Contos 8

Ciclo D - Raio verde

Naquela noite, os olhares foram mais prolongados. Fluía uma vibração diferente, ou era talvez uma necessidade minha. Uma maneira tosca de colmatar a falta de outra coisa. A inconcretização.
Paradoxalmente. A sobre-análise traía os resultados, nulos. Nunca saber. Por mais que se busque respostas, esclarecimentos, verdades; por mais que se busque a essência. Porque a essência é já criada e não se pode agarrar o que mudado é pelo processo de agarrar. Por isso os olhares eram já fruto da busca e não uma busca em si. Apetecer-me tanto chegar a minha cabeça para perto do teu ombro era só um reflexo da necessidade. De ti? Nunca o saberei. Desenhar as tuas mãos perfeitas na minha mente problemática era aplacar a incerteza com o imediato de estares ali, tão perto de mim, a partilhares olhares que eu via prolongados, que eu sentia vibrantes, ocultantes de uma realidade que se sabia maior do que a visível.

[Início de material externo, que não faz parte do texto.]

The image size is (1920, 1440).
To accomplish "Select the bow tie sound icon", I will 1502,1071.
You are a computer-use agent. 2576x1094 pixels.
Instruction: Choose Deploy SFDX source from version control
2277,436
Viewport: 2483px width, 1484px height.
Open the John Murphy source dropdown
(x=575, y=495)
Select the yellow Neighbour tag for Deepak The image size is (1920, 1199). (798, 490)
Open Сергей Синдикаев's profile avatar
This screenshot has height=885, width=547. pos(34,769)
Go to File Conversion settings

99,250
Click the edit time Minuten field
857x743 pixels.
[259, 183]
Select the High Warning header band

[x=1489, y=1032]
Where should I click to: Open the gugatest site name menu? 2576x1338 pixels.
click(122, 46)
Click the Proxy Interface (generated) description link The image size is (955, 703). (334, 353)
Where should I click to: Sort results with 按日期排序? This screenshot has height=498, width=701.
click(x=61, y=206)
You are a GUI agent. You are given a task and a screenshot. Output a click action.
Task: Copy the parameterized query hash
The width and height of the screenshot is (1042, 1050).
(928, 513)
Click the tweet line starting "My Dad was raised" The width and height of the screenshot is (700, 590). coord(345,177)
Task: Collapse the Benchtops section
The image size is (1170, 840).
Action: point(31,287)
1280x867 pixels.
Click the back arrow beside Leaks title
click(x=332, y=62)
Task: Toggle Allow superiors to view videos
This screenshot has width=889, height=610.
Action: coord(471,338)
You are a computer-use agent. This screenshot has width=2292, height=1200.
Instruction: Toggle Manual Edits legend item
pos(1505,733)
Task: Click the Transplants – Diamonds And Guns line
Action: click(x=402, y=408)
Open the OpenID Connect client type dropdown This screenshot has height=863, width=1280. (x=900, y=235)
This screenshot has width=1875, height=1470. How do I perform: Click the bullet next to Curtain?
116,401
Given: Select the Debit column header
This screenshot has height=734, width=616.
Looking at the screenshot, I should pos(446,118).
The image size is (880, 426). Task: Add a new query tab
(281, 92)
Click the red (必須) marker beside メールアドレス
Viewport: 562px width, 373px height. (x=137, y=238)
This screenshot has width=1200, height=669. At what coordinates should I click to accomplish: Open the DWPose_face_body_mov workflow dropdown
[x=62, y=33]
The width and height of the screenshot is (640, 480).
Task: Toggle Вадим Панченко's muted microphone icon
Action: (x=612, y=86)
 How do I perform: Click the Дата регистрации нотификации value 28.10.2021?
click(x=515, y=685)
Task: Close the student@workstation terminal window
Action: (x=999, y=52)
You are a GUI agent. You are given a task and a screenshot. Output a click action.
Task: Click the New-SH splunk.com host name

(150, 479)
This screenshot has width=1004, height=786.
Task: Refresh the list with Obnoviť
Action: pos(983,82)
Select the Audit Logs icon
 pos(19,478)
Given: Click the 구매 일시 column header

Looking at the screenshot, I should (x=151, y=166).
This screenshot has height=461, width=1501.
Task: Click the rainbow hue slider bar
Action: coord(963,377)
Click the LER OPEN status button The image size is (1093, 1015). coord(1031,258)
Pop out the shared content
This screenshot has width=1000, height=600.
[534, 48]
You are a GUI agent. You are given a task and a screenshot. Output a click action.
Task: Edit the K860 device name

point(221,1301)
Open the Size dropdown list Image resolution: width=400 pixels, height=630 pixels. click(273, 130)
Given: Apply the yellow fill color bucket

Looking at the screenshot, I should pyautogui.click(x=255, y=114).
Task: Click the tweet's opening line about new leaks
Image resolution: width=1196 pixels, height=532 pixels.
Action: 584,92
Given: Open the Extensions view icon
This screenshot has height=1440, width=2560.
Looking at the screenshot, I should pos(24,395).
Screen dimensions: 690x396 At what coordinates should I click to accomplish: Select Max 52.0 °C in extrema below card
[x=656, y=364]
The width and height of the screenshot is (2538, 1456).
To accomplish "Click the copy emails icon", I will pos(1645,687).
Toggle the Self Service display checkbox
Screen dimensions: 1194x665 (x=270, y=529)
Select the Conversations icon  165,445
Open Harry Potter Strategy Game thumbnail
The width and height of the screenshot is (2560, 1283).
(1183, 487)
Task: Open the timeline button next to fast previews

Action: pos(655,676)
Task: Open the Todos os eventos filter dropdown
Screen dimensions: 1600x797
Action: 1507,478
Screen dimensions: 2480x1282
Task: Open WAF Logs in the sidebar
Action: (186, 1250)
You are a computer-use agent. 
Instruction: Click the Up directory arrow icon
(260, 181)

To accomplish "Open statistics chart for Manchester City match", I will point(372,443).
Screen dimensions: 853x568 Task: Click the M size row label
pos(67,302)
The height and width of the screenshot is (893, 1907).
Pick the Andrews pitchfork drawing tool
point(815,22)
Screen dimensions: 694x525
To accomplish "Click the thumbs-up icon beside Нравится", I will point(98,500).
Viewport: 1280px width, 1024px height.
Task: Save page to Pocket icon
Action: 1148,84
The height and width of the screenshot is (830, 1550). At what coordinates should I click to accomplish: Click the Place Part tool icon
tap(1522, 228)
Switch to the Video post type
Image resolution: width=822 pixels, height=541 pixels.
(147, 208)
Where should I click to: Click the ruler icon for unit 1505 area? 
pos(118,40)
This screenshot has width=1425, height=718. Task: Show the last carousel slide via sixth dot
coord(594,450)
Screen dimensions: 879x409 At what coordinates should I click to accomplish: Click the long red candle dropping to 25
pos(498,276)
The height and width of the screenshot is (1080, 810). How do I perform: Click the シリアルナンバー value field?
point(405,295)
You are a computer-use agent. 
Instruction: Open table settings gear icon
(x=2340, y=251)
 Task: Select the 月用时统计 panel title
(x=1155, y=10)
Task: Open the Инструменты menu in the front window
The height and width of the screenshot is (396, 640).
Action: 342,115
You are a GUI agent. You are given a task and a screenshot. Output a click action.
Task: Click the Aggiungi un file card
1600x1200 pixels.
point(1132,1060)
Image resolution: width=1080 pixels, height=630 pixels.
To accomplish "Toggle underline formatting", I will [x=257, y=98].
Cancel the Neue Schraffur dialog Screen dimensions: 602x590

Um desequilíbrio não aparente. Enquanto evidenciava reacções conexas ao que é esperado de cada um, percurso sem curvas de hesitação. A proximidade de alguém como tu foi o móbil de um crime do qual fui vítima e criadora. Uma dor constante.
Em momentos escusados, podia ter tentado o inimaginável, o negado já antes de existir, o desmentido antes de o pensar, mas não tinha direito de o fazer. Era suficiente que a confusão fosse minha e com ela a angústia, não precisava de repercutir os resultados negativos de mim em ti. E todavia, fazia pouco sentido não aceitar que pudesses também tu ter ideias confusas, desconexas, intermitentes; paixões diárias ou sentimentos ilusórios, descontínuos. Tentativa. Merecíamos tentar; se os olhares, se os olhares prolongados fossem verdade.
Mas enquanto a tentativa escoava nos segundos fugidios, a oportunidade escapava-se por entre os dedos abertos. Não entre os teus dedos esguios, perfeitos.
Depois o toque dos nossos braços. Suave. Furtivo. Expectante ou só eu o sentia assim, propositado? Escondido em movimentos naturais, espontâneos para todos que não nós. Que não eu? Que não eu. Criava a minha ilusão em toques vibrantes de pouco significado coerente, mas havia um fluxo de energia a percorrer-me o corpo de emoção, como adolescente. Bom. Tão bom reprovar aquela sensação de explosão contida, aquela sensação de novidade inultrapassável. Aquele raio de energia intensa. Se te encontrasse os olhos agora, no momento certo. Teria que ser no momento certo. No único momento possível em que os teus olhos me levassem à tua boca nua, expectante, entreaberta de indecisão. A tua boca como eu.
Se encontrasse os teus olhos agora, direccionados a mim, desviarias o olhar, fixarias com obstinação a minha boca. Os meus olhos ser-te-iam proibidos até a tua boca conhecer a minha de cor. E no entanto. Se no momento de raio verde, encontrasse os teus olhos poderia criar uma verdade inexistente, uma verdade primordial, só para nós; uma verdade que só existiria para acomodar a audácia de não ser provável. Forçada? Um esforço de esconder a infelicidade, um conforto mentiroso?
Mas se encontrasse os teus olhos, assim, talvez agora, já preparados para o meu olhar, se… se os olhares prolongados fossem verdade e, talvez num momento instantâneo desses, talvez… agora, se encontrasse os teus olhos direccionados a mim, mesmo sem pensar se seria correcto ou não, talvez, nesse momento de raio verde, em que o horizonte era a linha dos teus olhos, talvez pudesse beijar os teus lábios com a indecisão da tortura mas com a felicidade da tentativa.
Enganar-me-ia se o fizesse? Querê-lo-ias? Magoar-te-ia muito se um dia depois, uma semana depois, um mês depois se, passado um tempo indefinido descobrisse que eras a janela do salto alternativo, a compensação de não ter tido outro olhar, desse outro olhar não ter sido repetido ao cansaço dos olhos com alguém que não tu? Valeria a pena o risco? O risco de cruzar o teu olhar no horizonte da linha do raio verde?